Reproduce every line of the records below word for word, including the coordinates. Leave out the pictures.

DATA EXTRACT
————

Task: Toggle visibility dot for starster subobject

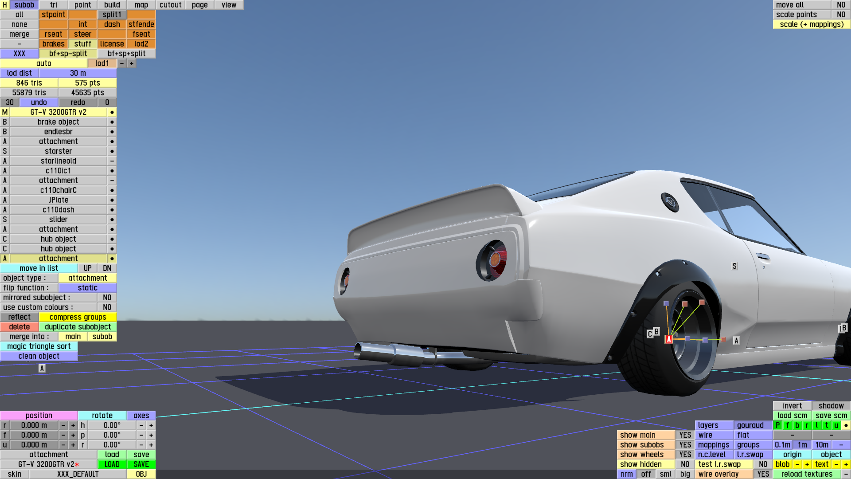Action: pos(112,151)
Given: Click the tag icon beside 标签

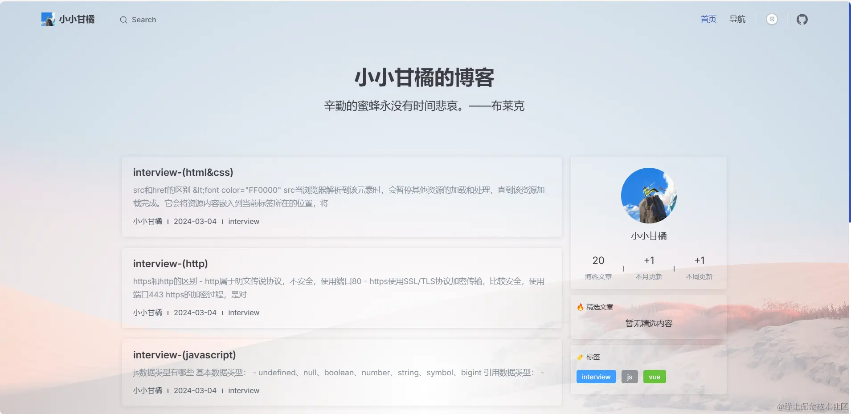Looking at the screenshot, I should [x=580, y=357].
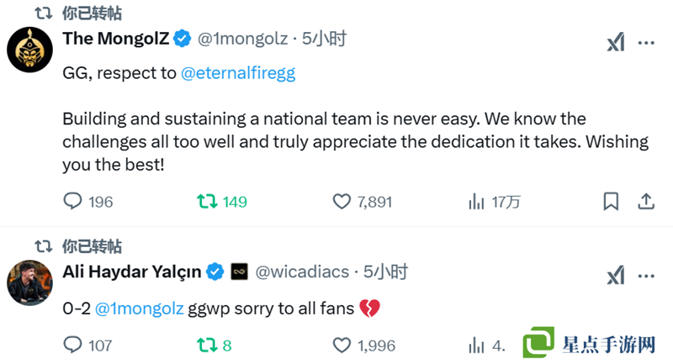
Task: Open Ali Haydar Yalçın profile picture
Action: [30, 282]
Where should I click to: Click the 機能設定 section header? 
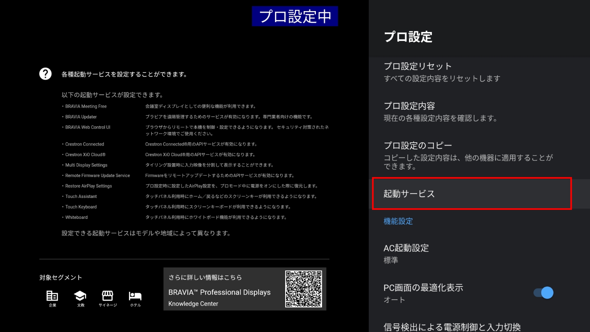point(398,221)
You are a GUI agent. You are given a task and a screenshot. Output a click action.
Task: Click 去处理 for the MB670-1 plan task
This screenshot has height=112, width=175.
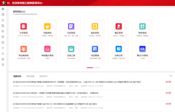tap(168, 82)
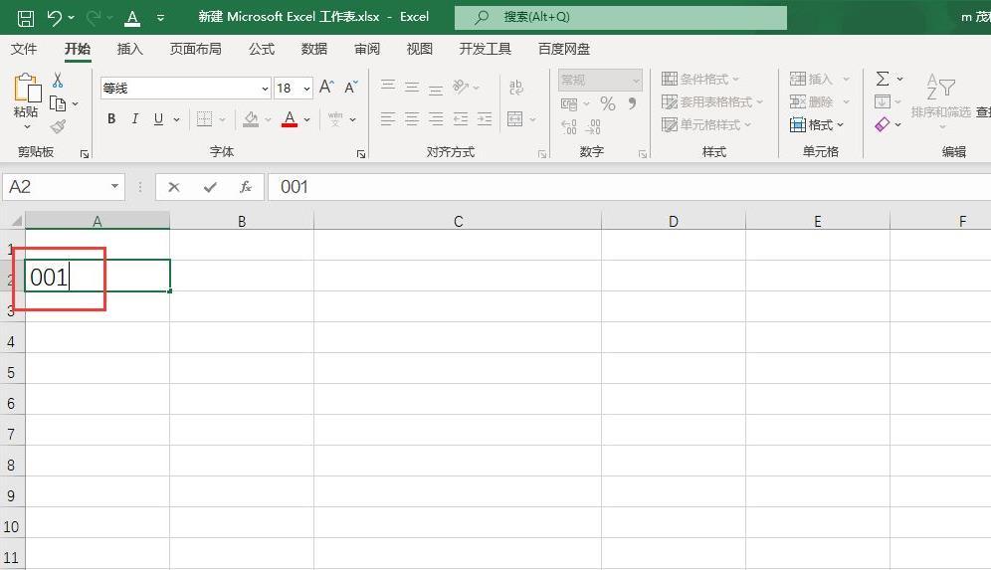
Task: Toggle Underline formatting
Action: [x=158, y=118]
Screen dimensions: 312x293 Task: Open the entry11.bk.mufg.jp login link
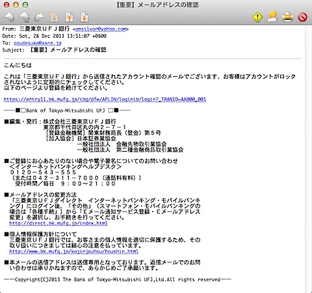[105, 100]
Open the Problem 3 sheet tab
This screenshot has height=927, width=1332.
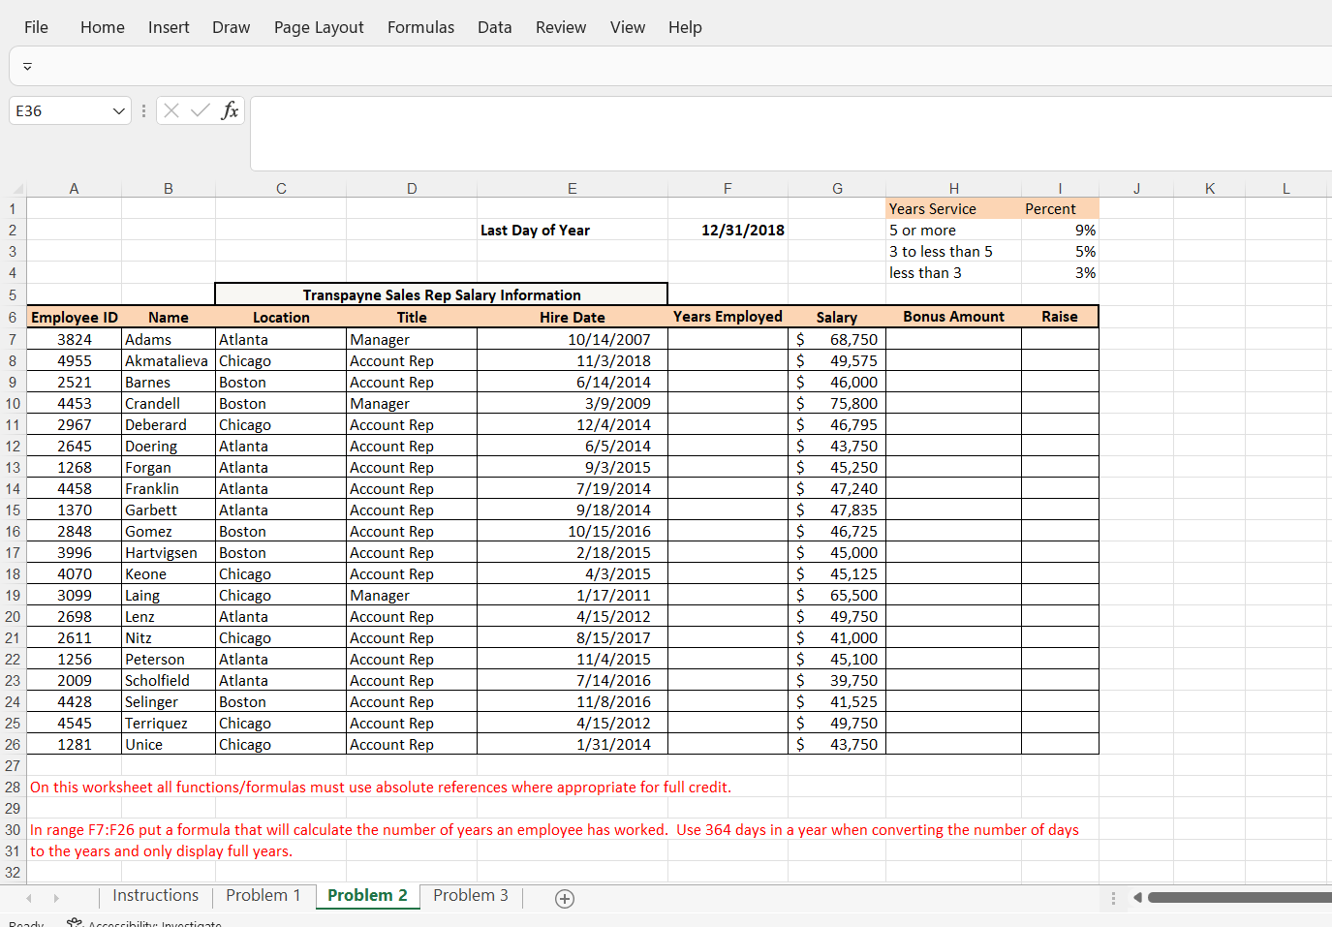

————

TASK RESPONSE
Task: Toggle visibility dot for starster subobject

Action: pos(112,151)
Given: Click the tag icon beside 标签

Looking at the screenshot, I should [x=580, y=357].
Task: Open Ali Haydar Yalçın profile picture
Action: [30, 282]
Where should I click to: Click the 機能設定 section header? 
point(398,221)
You are a GUI agent. You are given a task and a screenshot. Output a click action.
Task: Click 去处理 for the MB670-1 plan task
This screenshot has height=112, width=175.
tap(168, 82)
Task: Toggle Underline formatting
Action: [x=158, y=118]
Screen dimensions: 312x293 Task: Open the entry11.bk.mufg.jp login link
[105, 100]
Open the Problem 3 sheet tab
This screenshot has height=927, width=1332.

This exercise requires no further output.